SOU MAIS O GUAÍBA
Caminhei na Beira-Rio, do Estádio até o Gasômetro. Piques de corrida. A pé até a redenção. Passei pelo meio da Cidade Baixa antes. Antes, fui de carro até Ipanema. Dias atrás, visitei a Feira do Livro. Vi o Gasômetro. Fui no velho centro. Atravessei a Praça da Matriz. Gosto da Redenção. Corri duas voltas no Parcão. Passei de carro no Olímpico. Fui até Ipanema de carro. Entrei de carro na Borges, passei por debaixo do viaduto. Cruzei o Marinha do Brasil. Gosto do Largo da Epatur e do cruzamento da Venâncio com a Osvaldo, ali, quando depois vira Protásio. Jantei no Barranco. Dei voltas e voltas na Encol. Dobrei na Edu Chaves pra pegar a Avenida dos Estados, antes do Aeroporto. Vi de longe, chegando pela 116 ou pela 290. Passei por debaixo da ponte do Guaíba.
Só troco Porto Alegre por Rio e São Paulo no Brasil. Não conheço BH, não posso dizer. Mas das outras, Curitiba, Florianópolis, Recife, Salvador, Fortaleza, Brasila (onde não sou eterno), dessas eu posso dizer. Fora outras menos cotadas, como Natal, João Pessoa, Maceió e Aracaju, onde também estive. E repito: Porto Alegre é a terceira melhor cidade do Brasil. Perde pra São Paulo, por seu espírito cosmopolita e sua abertura de mercado excepcional, especialmente na minha área, e perde para o Rio (mas qualquer coisa perde pro Rio, é incomparável).
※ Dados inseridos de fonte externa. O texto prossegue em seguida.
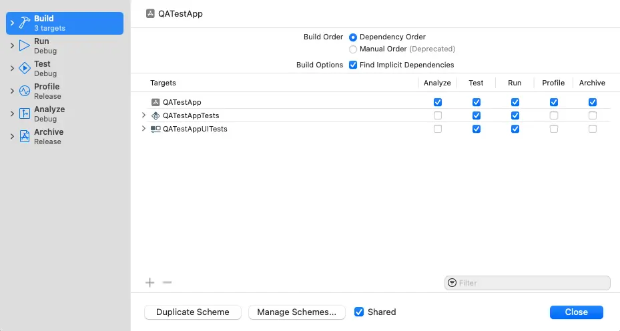
Task: Enable Analyze checkbox for QATestAppTests
Action: [438, 115]
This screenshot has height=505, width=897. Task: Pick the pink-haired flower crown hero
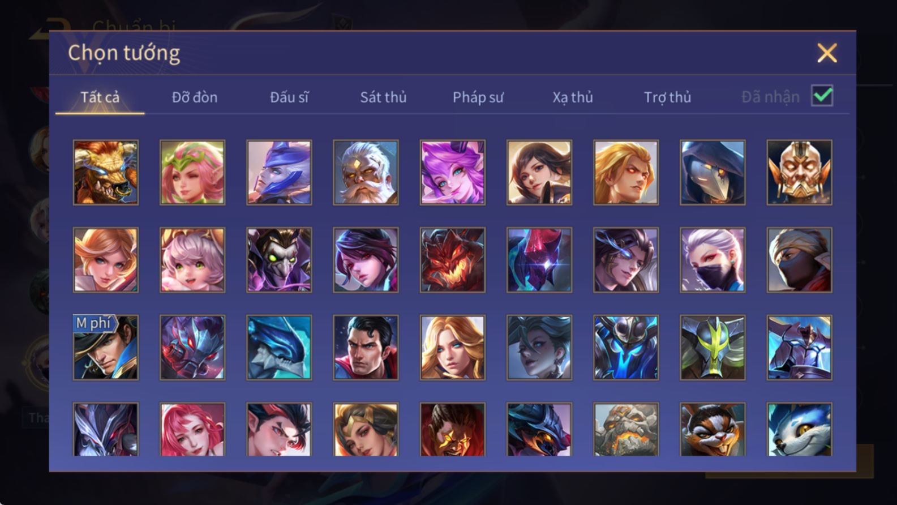coord(192,172)
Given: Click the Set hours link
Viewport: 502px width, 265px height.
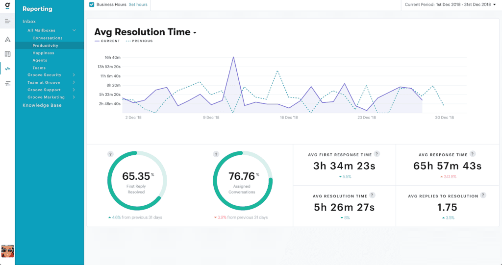Looking at the screenshot, I should point(137,4).
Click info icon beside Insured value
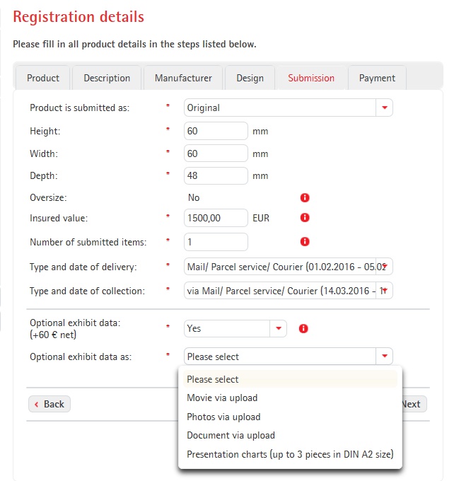 (305, 218)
O problema de Porto Alegre são os porto-alegrenses que passaram muito tempo no computador escutando bandas inglesas e acham que o Brasil é uma merda. O problema de Porto Alegre são os porto-alegrenses que acham que Porto Alegre é um ovo. O problema de Porto Alegre são as panelas culturais que acham que só ELES conseguem fazer alguma coisa de produtiva (mesmo que não sejam reconhecidos além-Mampituba). O problema de Porto Alegre são aqueles que acham que a cidade é um OVO, só porque não saem dos mesmos lugares e obviamente cruzam sempre com os que vão nos mesmos lugares. O problema de Porto Alegre são as pessoas que delimitaram um cotidiano que não sai dos seguintes limites: a oeste, o Guaíba. Siga para o sul, até a Ipiranga, Pela Ipiranga, trace uma linha reta que vai até mais ou menos a Terceira Perimetral. Sobe a Perimetral, aí ela vira Carlos Gomes e vai até a 24 de outubro. Desça a 24 de outubro, dá uma pegadinha na Bordini à direita, e a Cristóvão à esquerda, até a elevada da Conceição encontrar o Rio. Um grande quadrilátero, com alguns vizinhos conhecidos, mas que não foge disso. Fora disso, tem a ZONA NORTE DELES (Iguatemi e Bourbon Country), a ZONA SUL DELES (Beira-Rio e Ipanema, quando tem sol) e a ZONA LESTE DELES (PUC). São os limites do porto alegrense que acha que a cidade é um OVO.
Resumindo: o problema de Porto Alegre é o povo que não gosta de Porto Alegre. E que ao invés de ficar sonhando em falar inglês com sotaque britânico, deveria aproveitar as diversidades diurnas e noturnas dessa cidade que me pariu, me criou, me formou e me deu alma.
Com certeza. O problema de Porto Alegre são os porto-alegrenses. que são cheios de si e MUITO mal educados.
Comment by Bonato — November 15, 2006 @ 10:25 am
É certo que muito dos problemas de Porto Alegre estão ligados aos porto-alegrenses e esses hábitos irritantes de reclamar, como colocaste. Gosto demais daqui, não sei se trocaria por São Paulo (profissionalmente, até que sim. Mas olhando pela qualidade de vida…). Só o Rio que é o Rio, lindo e maravilhoso. Mas não tem nada melhor do que andar pelas ruas de Porto Alegre olhando os ipês-roxos e amarelos, sentindo um friozinho… Os incomodados que se mudem e deixem os apaixonados em paz!